The present study observed that spot urine volume below 50 mL was associated with significantly increased mortality risk. This finding, considered with the association between serum hypernatremia and increased mortality reported by Mohan et al. [10
], suggests that the observed association between underhydration and increased mortality is not solely attributable to urine osmolality of 500 mmol/kg or more due to uncontrolled diabetes-related glycosuria. Urine glucose data were not available to rule out a confounding by glycosuria. Future work to confirm and characterize an independent effect of underhydration on mortality should consider potential confounding by glycosuria.
Acknowledging that observational data might be informative regarding causal effects, even when confounding variables are unmeasured [93
], the present analysis reported weighted probabilities of having health conditions and estimated number of deaths, in addition to relative hazard ratios, in case readers wish to apply front door or do-calculus techniques to estimate the probability of death caused by underhydration. Front door adjustment may not be applicable to the present estimation problem, however, if the unmeasured confounders (e.g., environmental factors, pain, psychological stress) have a strong effect on the mediating metabolic dysregulation. Independence of the intermediate from the unobserved confounder is a prerequisite for using front door adjustment [93
]. The lack of data regarding metabolic dysregulation from an intermediate time point limits the approach. Information or assumptions about a weak, negligible effect of environmental and psychological factors on metabolic dysregulation, which remains consistent over time, in the population of interest might enable front door adjustment.
4.7. Analysis Limitations
The present analysis was limited by the non-randomized, observational design, lack of serial measures of hydration biomarkers, chronic health conditions, relatively short 3 to 6 year follow-up period and small number of deaths. Although chronic health condition was determined from laboratory tests and multivariable models were used to control for confounding, the results are vulnerable to measurement or misclassification error and residual confounding. Interpretation of the results is limited to descriptive purposes and hypothesis generation about underlying causal mechanisms.

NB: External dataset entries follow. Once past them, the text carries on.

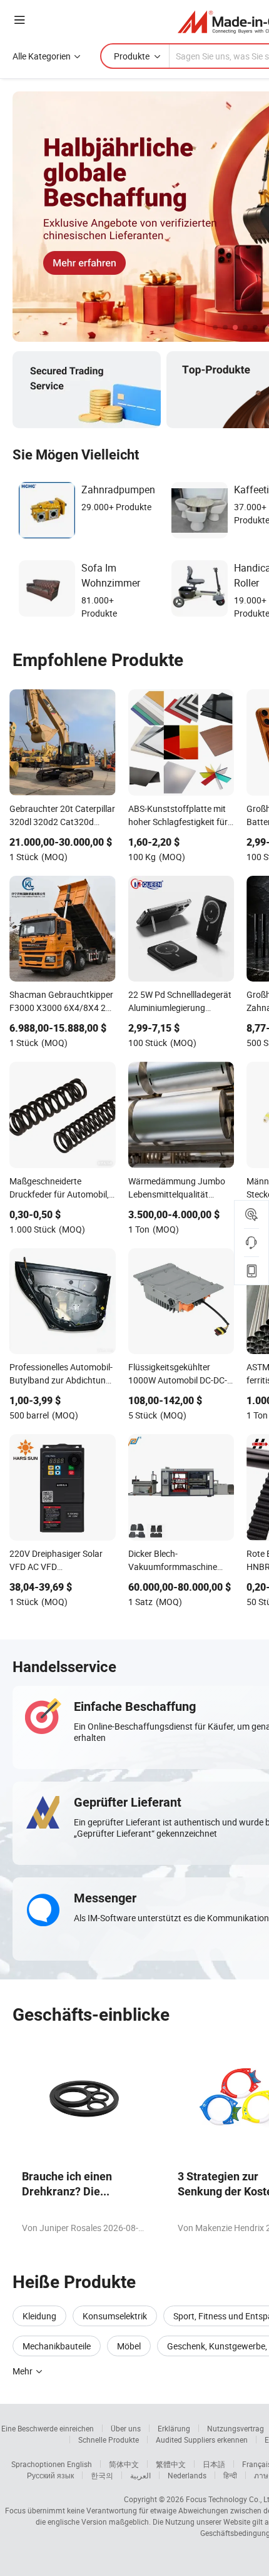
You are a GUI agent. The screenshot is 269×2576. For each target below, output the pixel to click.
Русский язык (50, 2475)
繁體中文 (171, 2464)
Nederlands (187, 2475)
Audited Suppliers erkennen (202, 2440)
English (79, 2464)
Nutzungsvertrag (235, 2428)
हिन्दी (230, 2475)
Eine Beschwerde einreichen (47, 2428)
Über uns (126, 2428)
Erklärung (174, 2428)
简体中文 (124, 2464)
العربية (140, 2475)
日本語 (214, 2464)
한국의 (102, 2475)
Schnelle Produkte (108, 2440)
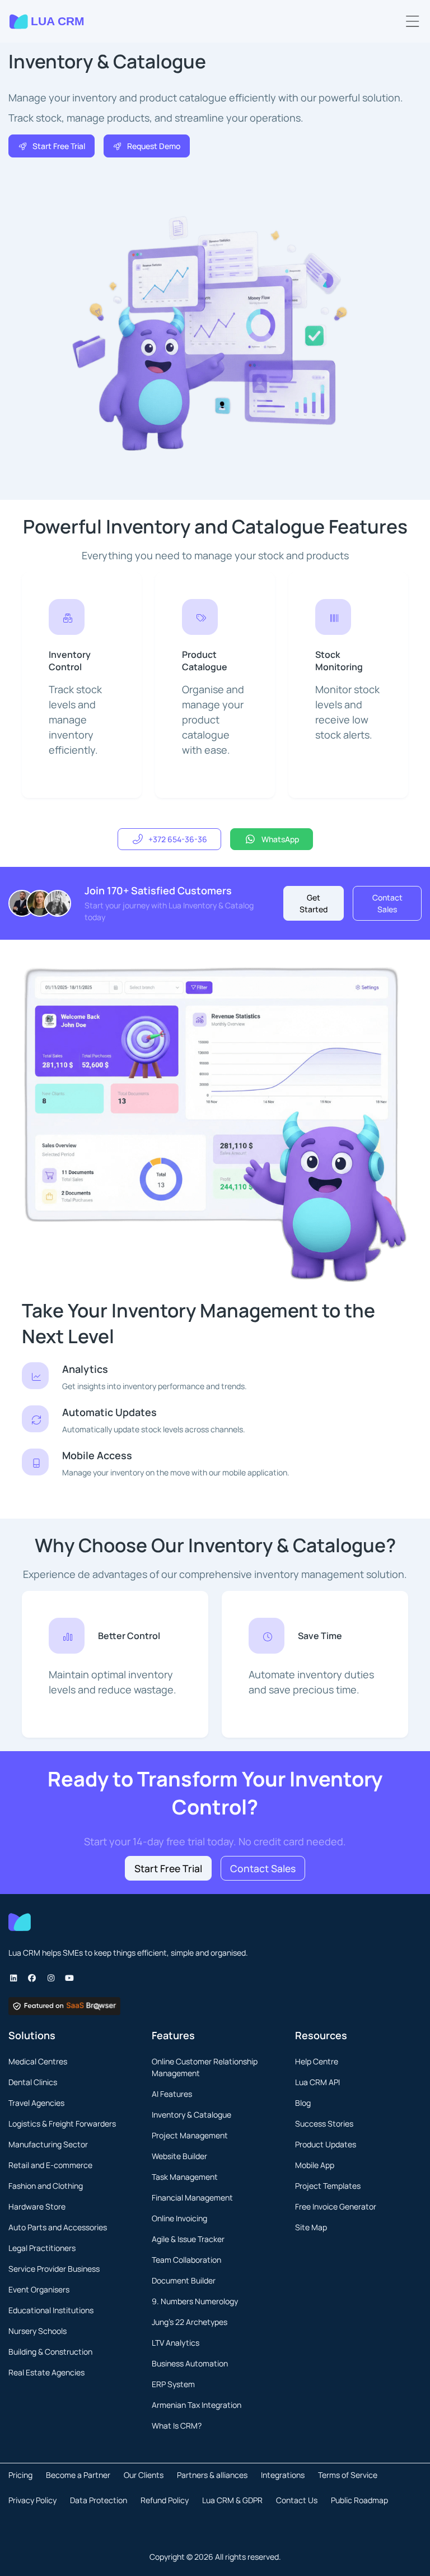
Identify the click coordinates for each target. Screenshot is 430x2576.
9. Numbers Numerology (195, 2301)
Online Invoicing (179, 2218)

The analysis defined hydration in terms of biomarkers, which are sensitive to hypertonic dehydration but may be relatively insensitive to isotonic dehydration and/or hypohydration for persons with deficits in urine concentrating ability. The hydration criteria may have limited interpretation for individuals with advanced chronic disease. Serum sodium and urine osmolality are influenced by chronic health conditions. Hyperglycemia can distort serum sodium downwards. Urine glucose may distort urine osmolality upwards. Medications prescribed for chronic disease, such as diuretics, may disassociate serum sodium and urine osmolality from dietary intake. Renal urine concentration and/or urine dilution capacity may influence urine osmolality. The present sensitivity analyses confirmed that older age significantly modifies the effect of underhydration on chronic disease mortality.
4.8. Future Directions
In addition to the question of whether or not underhydration truly causes an increased risk of chronic disease and mortality, the present results raise questions about what type and amount of water intake could reduce said risk. In the preceding NHANES analysis, the prevalence of not meeting hydration criteria was significantly higher for non-acutely ill men and women aged 51–70 years with daily total water intake (TWI) below 45 mL/kg or plain drinking water intake (PWI) below 20 mL/kg [1
]. The discussion of that paper calls for careful sensitivity and specificity analyses to identify the optimal ml/kg TWI and PWI for each population sub-group and condition. Group- and condition-specific randomized trials are needed to test effects of different levels of water intake, defined relative to optimal ml/kg TWI or PWI cutoffs, on chronic disease incidence and progression.